[Textauszug]
■ ■ ■ ■
Unterwegs mit dem Mercedes G 500 auf der Route der Industriekultur

Seine Tage sind gezählt. Demnächst wird ein Geländeauto von Mercedes mit acht Zylindern nur mehr als G 63 bei der Tochtergesellschaft AMG produziert, von der Muttergesellschaft selbst soll es statt des Mercedes G 500 ab 2024 eine voll elektrifizierte G-Klasse (namens EQG) neben den Sechszylinder-Verbrennerversionen für Fahrten über Stock und Stein geben. Höchste Zeit also, sich gegen Ende noch einmal mit dem Alten zu beschäftigen, der seit 1979 gebaut wird. Trotz vielfacher Modellpflege – darunter eine besonders intensive vor fünf Jahren – hat er bis heute auch als Neuwagen den Charme eines immer noch sehr rüstigen, freilich in die Jahre gekommenen Youngtimers behalten.

Dazu gehören zum Beispiel noch Türgriffe mit Knopfdruck, Ersatzrad außen am Heck, exponierte Blinker auf den vorderen Kotflügeln und innen eine nostalgische Analoguhr mit Stunden- und Minutenzeiger unterhalb der Armaturentafel. Doch damit nicht genug. Selbst das satte Geräusch beim Schließen der Türen oder das der in Funktion tretenden Zentralverrieglung erinnern an Zeiten der 1980er Jahre. Ein Touchscreen zur Bedienung von Navi, Radio, Telefon und weiteren Funktionen, heute in der Luxusklasse eine Selbstverständlichkeit, fehlt. Stattdessen befindet sich auf der Mittelkonsole ein klobiger Handgriff, der als eine Art Eier legender Wollmilchsau vielfältige Aufgaben erledigen kann.

Zuständig fürs Grobe

Zu Beginn zielte der Wagen in erster Linie auf Jagdpächter oder Kiesgrubenbesitzer, die abseits asphaltierter Strecke nach dem Rechten sehen mussten und wenig Wert auf größeren Komfort legten. Sie wussten, dass im Gelände kein anderes Auto den Fahrzeugen aus der G-Serie etwas vormachen konnte. Daran hat sich bis heute nichts geändert. Wohl aber, was den Luxus des Vorankommens mit dem G 500 angeht.

Abseits der Piste bewältigt er bei griffigem Untergrund Steigungen von bis zu 100 Prozent oder 70 Zentimeter tiefe Gewässer und noch tieferen Schlamm. Schräglagen von maximal 35 Grad meistert er laut Werksangaben ohne umzukippen. Fazit: Dieses Fahrzeug kann weit mehr, als der Mut der meisten seiner Fahrerinnen oder Fahrer zulässt.
■ ■ ■ ■
[Aufgaben]
1. Nennen Sie alle Ausstattungsmerkmale, die der Textauszug in dem Satz aufzählt, der mit „Dazu gehören zum Beispiel“ beginnt.
2. Prüfen Sie anhand des Textauszugs, ob die folgenden Aussagen zutreffen, und belegen Sie jede Antwort mit einem wörtlichen Zitat: (a) Der Wagen wird seit 1979 gebaut. (b) Der G 500 verfügt über einen Touchscreen zur Bedienung von Navi und Radio. (c) Laut Werksangaben meistert der Wagen Schräglagen von maximal 35 Grad, ohne umzukippen.
3. Geben Sie den Abschnitt des Textauszugs wortgetreu wieder, beginnend mit "Dazu gehören zum" und fortgesetzt bis einschließlich "Aufgaben erledigen kann.".
Stützen Sie sich ausschließlich auf den Textauszug.

[Auszüge der Zeilen]
■ ■ ■ ■
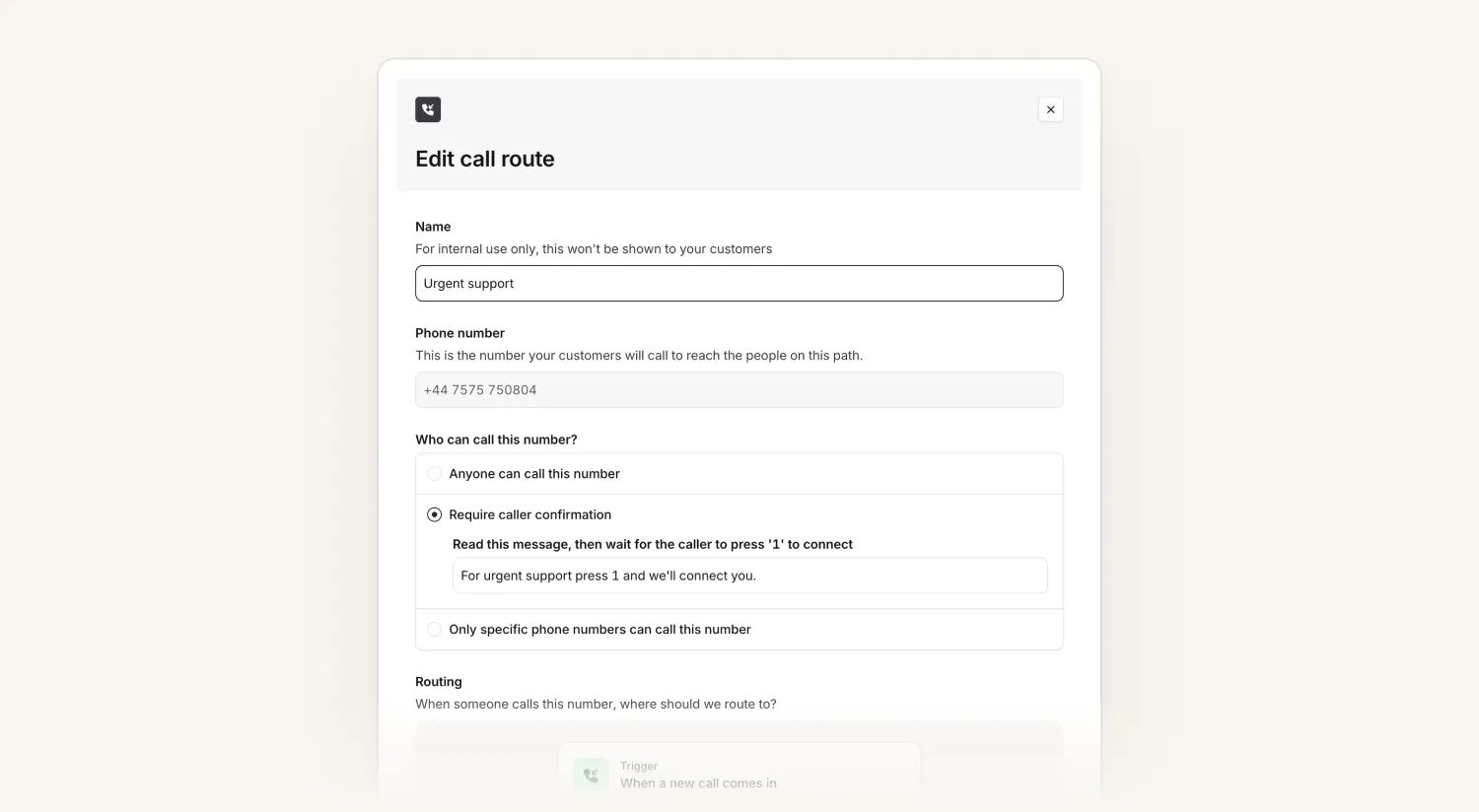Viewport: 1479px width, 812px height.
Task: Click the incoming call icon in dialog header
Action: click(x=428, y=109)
■ ■ ■ ■
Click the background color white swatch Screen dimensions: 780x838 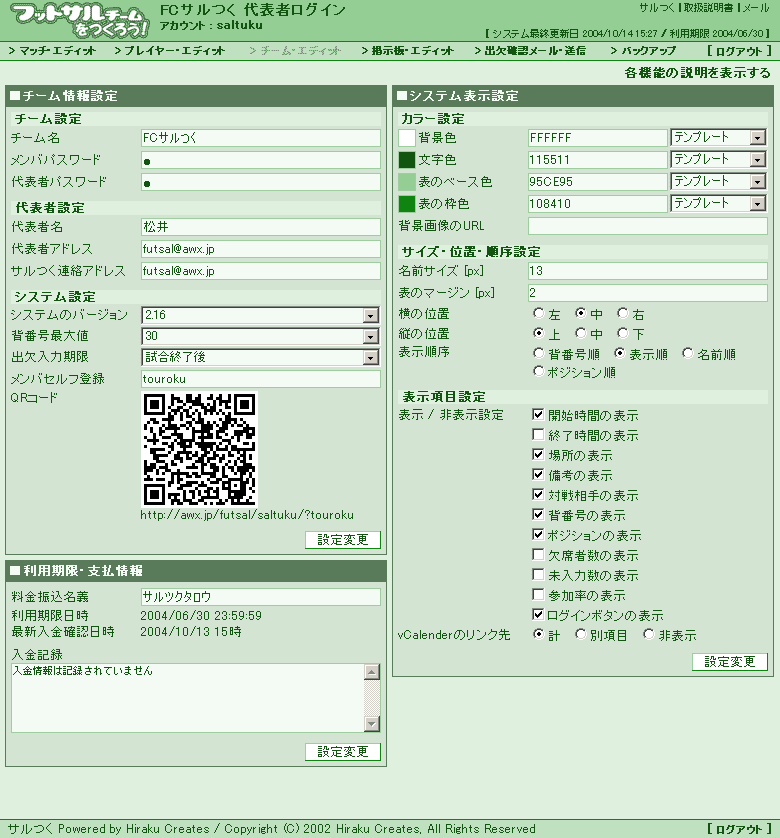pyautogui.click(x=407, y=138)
■ ■ ■ ■
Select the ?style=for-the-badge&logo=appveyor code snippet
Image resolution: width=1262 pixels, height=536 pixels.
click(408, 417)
■ ■ ■ ■
[Lösungen]
1.
- Türgriffe mit Knopfdruck
- Ersatzrad außen am Heck
- exponierte Blinker auf den vorderen Kotflügeln
- innen eine nostalgische Analoguhr mit Stunden- und Minutenzeiger unterhalb der Armaturentafel

2.
(a) Ja: „der seit 1979 gebaut wird“
(b) Nein: „Ein Touchscreen zur Bedienung von Navi, Radio, Telefon und weiteren Funktionen, heute in der Luxusklasse eine Selbstverständlichkeit, fehlt.“
(c) Ja: „Schräglagen von maximal 35 Grad meistert er laut Werksangaben ohne umzukippen.“

3.
Dazu gehören zum Beispiel noch Türgriffe mit Knopfdruck, Ersatzrad außen am Heck, exponierte Blinker auf den vorderen Kotflügeln und innen eine nostalgische Analoguhr mit Stunden- und Minutenzeiger unterhalb der Armaturentafel. Doch damit nicht genug. Selbst das satte Geräusch beim Schließen der Türen oder das der in Funktion tretenden Zentralverrieglung erinnern an Zeiten der 1980er Jahre. Ein Touchscreen zur Bedienung von Navi, Radio, Telefon und weiteren Funktionen, heute in der Luxusklasse eine Selbstverständlichkeit, fehlt. Stattdessen befindet sich auf der Mittelkonsole ein klobiger Handgriff, der als eine Art Eier legender Wollmilchsau vielfältige Aufgaben erledigen kann.